What does this mean for you?

  • If you have a number of working years ahead (e.g. you are under 55 years old)
    For members who still have a long time to invest, we believe the long-term outlook is still strong.  The economic impact of COVID-19 doesn’t point to fundamental underlying weakness, but rather to an external shock that will cause a temporary dislocation.  The longer the lockdown continues, the higher the likelihood of permanent economic damage, but the global economy was in reasonable shape heading into this pandemic and should show some resilience once effective treatments or a vaccine are developed.
  • If you are nearing retirement (e.g. you are over 55 years old)
    Members who are approaching retirement should consider their tolerance for investment risk, particularly if they intend to take their balance as a lump sum rather than as an income stream.
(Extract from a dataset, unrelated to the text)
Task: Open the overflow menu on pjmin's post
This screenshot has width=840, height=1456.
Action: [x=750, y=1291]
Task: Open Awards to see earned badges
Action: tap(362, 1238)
While we have delivered 11 consecutive years of positive returns, we expect that returns during the next few years might be volatile. For those looking to take an income stream, it would be prudent to expect low inflation and low interest rates for the foreseeable future.
  • If you are already retired or on a pension
    Members who are in retirement and drawing down should consider their investment choice.  While inflation should remain low, reducing the cost of living pressures on retirees, our Ethical Cash investment option is unlikely to provide a meaningful level of income over the next few years.  Even in retirement, superannuation can be a long-term investment.

If you would like to speak with someone about your investment option or would like to better understand the financial advice options available to you, click here to learn more about our phone-based financial advice options.

Throughout the challenges of this current season, we will continue to strive to steward the best retirement outcomes for our members. We believe that our distinctive faith-based, deeply-engaged, and disciplined investment approach will continue to deliver strong, long term investment performance.

 

Tim Macready
Chief Investment Officer

 

The information provided in this blog post is general information only and does not take into account your personal financial situation or needs. You should consider obtaining financial advice that is tailored to your personal circumstances.

^ Chant West define a growth investment option as having 61-80% growth assets and the remainder in defensive assets.